Try it
The line that contains "Task: Select the round 11 row" marks the end: retype the data below exactly from its first line through that line.

Source records
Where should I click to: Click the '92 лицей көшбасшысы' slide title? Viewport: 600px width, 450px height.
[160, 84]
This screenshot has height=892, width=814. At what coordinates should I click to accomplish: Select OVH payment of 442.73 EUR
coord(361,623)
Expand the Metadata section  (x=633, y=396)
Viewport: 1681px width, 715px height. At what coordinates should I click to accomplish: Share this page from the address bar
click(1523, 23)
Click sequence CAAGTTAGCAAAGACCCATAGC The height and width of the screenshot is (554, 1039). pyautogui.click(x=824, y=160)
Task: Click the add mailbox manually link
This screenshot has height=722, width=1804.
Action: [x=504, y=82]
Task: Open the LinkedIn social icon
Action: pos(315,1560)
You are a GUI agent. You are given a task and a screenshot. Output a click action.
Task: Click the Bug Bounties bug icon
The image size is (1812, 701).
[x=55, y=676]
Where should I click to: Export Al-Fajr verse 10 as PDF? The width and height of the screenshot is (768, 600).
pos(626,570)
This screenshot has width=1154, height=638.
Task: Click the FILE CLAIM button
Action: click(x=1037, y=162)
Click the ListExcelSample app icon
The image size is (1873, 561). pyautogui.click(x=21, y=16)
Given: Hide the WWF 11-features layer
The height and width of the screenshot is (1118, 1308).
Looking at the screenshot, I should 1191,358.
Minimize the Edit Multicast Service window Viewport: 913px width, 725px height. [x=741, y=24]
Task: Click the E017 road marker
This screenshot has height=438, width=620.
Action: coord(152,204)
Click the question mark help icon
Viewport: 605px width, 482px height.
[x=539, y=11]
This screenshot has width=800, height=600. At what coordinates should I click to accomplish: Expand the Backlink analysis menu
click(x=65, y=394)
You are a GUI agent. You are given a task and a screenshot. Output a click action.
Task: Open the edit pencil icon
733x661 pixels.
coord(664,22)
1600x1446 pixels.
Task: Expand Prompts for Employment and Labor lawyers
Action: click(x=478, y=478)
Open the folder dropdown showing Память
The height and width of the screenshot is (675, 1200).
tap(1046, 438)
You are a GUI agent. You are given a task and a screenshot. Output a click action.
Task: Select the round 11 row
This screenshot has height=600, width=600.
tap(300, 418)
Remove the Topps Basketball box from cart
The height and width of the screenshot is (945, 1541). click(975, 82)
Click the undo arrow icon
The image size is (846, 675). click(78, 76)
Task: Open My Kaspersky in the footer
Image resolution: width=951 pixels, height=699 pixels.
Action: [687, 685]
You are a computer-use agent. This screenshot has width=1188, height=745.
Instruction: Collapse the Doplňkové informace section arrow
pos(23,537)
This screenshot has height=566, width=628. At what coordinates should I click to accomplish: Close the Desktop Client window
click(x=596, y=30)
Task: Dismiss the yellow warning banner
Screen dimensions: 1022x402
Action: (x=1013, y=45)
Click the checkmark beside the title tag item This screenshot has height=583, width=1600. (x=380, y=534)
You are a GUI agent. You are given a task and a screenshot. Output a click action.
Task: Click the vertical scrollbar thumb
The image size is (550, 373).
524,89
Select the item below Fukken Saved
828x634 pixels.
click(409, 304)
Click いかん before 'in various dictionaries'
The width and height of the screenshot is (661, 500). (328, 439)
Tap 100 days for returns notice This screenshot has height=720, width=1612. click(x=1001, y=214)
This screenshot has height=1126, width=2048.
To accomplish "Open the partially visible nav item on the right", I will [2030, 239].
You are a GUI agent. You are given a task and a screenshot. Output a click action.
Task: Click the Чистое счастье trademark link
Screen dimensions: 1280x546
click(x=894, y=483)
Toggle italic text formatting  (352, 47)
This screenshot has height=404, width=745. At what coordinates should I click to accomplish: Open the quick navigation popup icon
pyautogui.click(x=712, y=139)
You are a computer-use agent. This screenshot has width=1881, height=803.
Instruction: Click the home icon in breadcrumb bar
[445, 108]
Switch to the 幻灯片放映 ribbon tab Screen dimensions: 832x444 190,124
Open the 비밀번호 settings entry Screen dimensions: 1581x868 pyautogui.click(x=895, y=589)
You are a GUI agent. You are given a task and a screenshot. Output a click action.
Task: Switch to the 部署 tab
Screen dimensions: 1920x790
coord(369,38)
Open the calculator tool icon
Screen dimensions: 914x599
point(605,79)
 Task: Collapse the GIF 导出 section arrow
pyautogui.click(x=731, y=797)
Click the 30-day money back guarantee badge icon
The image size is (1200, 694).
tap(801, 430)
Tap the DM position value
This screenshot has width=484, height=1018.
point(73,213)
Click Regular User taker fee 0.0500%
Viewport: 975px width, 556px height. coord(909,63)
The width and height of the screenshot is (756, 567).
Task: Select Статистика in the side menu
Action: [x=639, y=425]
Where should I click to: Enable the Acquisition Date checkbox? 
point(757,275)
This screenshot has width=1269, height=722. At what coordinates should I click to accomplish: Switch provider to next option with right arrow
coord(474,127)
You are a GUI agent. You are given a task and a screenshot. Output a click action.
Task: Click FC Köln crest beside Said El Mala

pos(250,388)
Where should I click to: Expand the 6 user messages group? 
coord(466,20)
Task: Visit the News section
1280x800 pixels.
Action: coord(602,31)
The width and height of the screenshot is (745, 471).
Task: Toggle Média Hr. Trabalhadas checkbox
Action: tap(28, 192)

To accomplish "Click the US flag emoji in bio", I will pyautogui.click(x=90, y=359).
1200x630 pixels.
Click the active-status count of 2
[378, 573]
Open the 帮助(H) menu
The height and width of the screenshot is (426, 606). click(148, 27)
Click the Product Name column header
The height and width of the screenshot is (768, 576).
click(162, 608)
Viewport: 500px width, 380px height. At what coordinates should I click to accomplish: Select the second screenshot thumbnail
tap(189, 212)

Answer to this exercise
Where should I click to: Click the '92 лицей көшбасшысы' slide title? Viewport: 600px width, 450px height.
[160, 84]
This screenshot has height=892, width=814. At what coordinates should I click to accomplish: Select OVH payment of 442.73 EUR
coord(361,623)
Expand the Metadata section  (x=633, y=396)
Viewport: 1681px width, 715px height. At what coordinates should I click to accomplish: Share this page from the address bar
click(1523, 23)
Click sequence CAAGTTAGCAAAGACCCATAGC The height and width of the screenshot is (554, 1039). pyautogui.click(x=824, y=160)
Task: Click the add mailbox manually link
This screenshot has height=722, width=1804.
Action: [x=504, y=82]
Task: Open the LinkedIn social icon
Action: pos(315,1560)
You are a GUI agent. You are given a task and a screenshot. Output a click action.
Task: Click the Bug Bounties bug icon
The image size is (1812, 701).
[x=55, y=676]
Where should I click to: Export Al-Fajr verse 10 as PDF? The width and height of the screenshot is (768, 600).
pos(626,570)
This screenshot has width=1154, height=638.
Task: Click the FILE CLAIM button
Action: click(x=1037, y=162)
Click the ListExcelSample app icon
The image size is (1873, 561). pyautogui.click(x=21, y=16)
Given: Hide the WWF 11-features layer
The height and width of the screenshot is (1118, 1308).
Looking at the screenshot, I should 1191,358.
Minimize the Edit Multicast Service window Viewport: 913px width, 725px height. [x=741, y=24]
Task: Click the E017 road marker
This screenshot has height=438, width=620.
Action: coord(152,204)
Click the question mark help icon
Viewport: 605px width, 482px height.
[x=539, y=11]
This screenshot has width=800, height=600. At what coordinates should I click to accomplish: Expand the Backlink analysis menu
click(x=65, y=394)
You are a GUI agent. You are given a task and a screenshot. Output a click action.
Task: Open the edit pencil icon
733x661 pixels.
coord(664,22)
1600x1446 pixels.
Task: Expand Prompts for Employment and Labor lawyers
Action: click(x=478, y=478)
Open the folder dropdown showing Память
The height and width of the screenshot is (675, 1200).
tap(1046, 438)
You are a GUI agent. You are given a task and a screenshot. Output a click action.
Task: Select the round 11 row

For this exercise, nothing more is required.